Иного рода особенности характеризуют КОН в говорах западной Брянщины, которые, как показало специальное исследование, имеют в системе диалектного членения восточнославянских язы-ков статут говоров с развивающейся переходностью от ср. – б-р. к ю-в-р [Пеньковский 1967-а].

Здесь, как и в соседних белорусских говорах, завершено формирование КОН для ед. ч. существительных,[28 - Следует отметить, что в современных западнобрянских говорах почти совершенно изжиты известные в прошлом и совпадающие с аналогичными фактами украинского и белорусского языков случаи употребления формы род. ед. при прямо переходных глаголах типа срезать гриба, накрутить хвоста, смолить невода и т. п., нарушающие внутреннюю цельность КОН.] тогда как для мн. ч. характерна КЛН, которая в условиях усиливающегося воздействия ю-в-р говоров и русского литературного языка обнаруживает сейчас явные сдвиги в сторону КОН. Отсюда обычные для современных западнобрянских говоров колебания типа пасвить кони // коней, ловить щуки // щук и т. п.

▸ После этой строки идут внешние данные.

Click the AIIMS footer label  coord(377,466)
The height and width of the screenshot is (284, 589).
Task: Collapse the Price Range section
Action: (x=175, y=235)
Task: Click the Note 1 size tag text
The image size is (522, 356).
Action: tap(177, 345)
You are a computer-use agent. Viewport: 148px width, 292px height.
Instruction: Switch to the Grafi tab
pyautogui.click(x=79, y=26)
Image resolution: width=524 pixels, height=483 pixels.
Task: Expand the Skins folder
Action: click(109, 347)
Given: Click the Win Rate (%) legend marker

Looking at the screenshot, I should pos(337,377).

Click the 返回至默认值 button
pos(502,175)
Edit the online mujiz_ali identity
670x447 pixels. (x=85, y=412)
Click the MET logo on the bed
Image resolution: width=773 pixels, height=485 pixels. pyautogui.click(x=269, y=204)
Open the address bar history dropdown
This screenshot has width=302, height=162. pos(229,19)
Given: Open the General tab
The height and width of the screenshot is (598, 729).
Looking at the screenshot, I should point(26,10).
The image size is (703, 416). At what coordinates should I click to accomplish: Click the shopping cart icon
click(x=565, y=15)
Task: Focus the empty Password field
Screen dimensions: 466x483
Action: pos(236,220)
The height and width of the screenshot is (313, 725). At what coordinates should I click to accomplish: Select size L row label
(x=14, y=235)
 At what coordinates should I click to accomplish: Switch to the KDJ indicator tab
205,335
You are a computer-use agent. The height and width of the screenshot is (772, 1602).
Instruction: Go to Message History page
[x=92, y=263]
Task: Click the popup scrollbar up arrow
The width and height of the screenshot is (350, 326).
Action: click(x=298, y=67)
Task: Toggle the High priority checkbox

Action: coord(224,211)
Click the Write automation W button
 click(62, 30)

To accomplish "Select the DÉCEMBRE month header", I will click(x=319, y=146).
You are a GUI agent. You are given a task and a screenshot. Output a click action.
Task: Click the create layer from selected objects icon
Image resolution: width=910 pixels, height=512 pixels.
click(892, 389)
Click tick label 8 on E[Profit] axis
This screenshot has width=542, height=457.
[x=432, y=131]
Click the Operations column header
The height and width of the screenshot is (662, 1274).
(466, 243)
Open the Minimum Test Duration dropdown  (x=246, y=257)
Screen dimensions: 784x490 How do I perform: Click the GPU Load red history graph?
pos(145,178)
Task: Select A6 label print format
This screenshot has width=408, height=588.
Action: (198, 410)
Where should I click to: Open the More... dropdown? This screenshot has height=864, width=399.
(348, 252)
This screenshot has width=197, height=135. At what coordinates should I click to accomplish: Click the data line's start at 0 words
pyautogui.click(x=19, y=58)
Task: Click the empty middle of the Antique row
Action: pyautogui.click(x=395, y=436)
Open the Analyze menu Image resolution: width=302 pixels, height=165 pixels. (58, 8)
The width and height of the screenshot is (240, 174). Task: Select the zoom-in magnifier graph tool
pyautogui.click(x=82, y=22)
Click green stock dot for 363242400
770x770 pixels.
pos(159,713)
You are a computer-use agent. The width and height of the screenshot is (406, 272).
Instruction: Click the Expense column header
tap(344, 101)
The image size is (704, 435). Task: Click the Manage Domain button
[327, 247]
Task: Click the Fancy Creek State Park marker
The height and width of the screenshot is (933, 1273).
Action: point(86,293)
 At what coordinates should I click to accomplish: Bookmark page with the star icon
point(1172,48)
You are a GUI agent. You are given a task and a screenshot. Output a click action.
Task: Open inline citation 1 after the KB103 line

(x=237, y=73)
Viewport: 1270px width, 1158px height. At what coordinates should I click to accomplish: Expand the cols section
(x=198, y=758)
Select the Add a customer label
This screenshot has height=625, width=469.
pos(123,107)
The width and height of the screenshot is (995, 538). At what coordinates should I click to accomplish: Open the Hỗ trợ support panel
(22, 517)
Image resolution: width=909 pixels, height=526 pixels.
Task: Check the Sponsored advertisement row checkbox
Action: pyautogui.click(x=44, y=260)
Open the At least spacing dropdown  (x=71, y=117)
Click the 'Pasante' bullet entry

Поскольку здесь, как и во владимирских говорах, отсутствуют какие бы то ни было признаки конструкций с им. п. прямого объекта, а конструкции с надо, а также с видно и видать имеют бесспорную субъектно-предикатную природу (ср.: кислъта была нада; я им тяпёритьки ни нада стала; яны вам боли ни нады; у их зъ травою и капуста была ни видать и т. п.), колебания в выборе формы вин. мн. в указанных случаях не могут не быть связаны с развитием категории одушевленности – неодушевленности с переходом от КЛН к КОН.

Не останавливаясь сейчас на закономерностях этого перехода, обратимся непосредственно к тому, что составляет специфическую и, по-видимому, уникальную особенность западнобрянских говоров, – к структуре категории лица – нелица.

Особенность эта состоит в том, что помимо личных существительных и личных субстантивированных местоимений, прилагательных и причастий мужского рода категория лица здесь охватывает и личные субстантивированные местоимения, прилагательные и причастия женского рода. В соответствие общевосточнославянским формам вин. ед. на – ую (ср.: русск. молодая ‘невеста’ – молодую, б-р. маладая – маладую, укр. молода – молоду и т. п.) здесь используются формы вин. = род. с флексией – ыя.[29 - Формы на – ыя в род. ед. ж. р., непосредственно продолжающие исконные восточнославянский образования на – ые (-не), не только не подверглись здесь воздействию соответствующих форм неличных местоимений на – ое (ср. др. – рус. тое), но, напротив, подчинили себе эти последние. Ср. местные формы типа тыя, самыя, одныя и т. п.]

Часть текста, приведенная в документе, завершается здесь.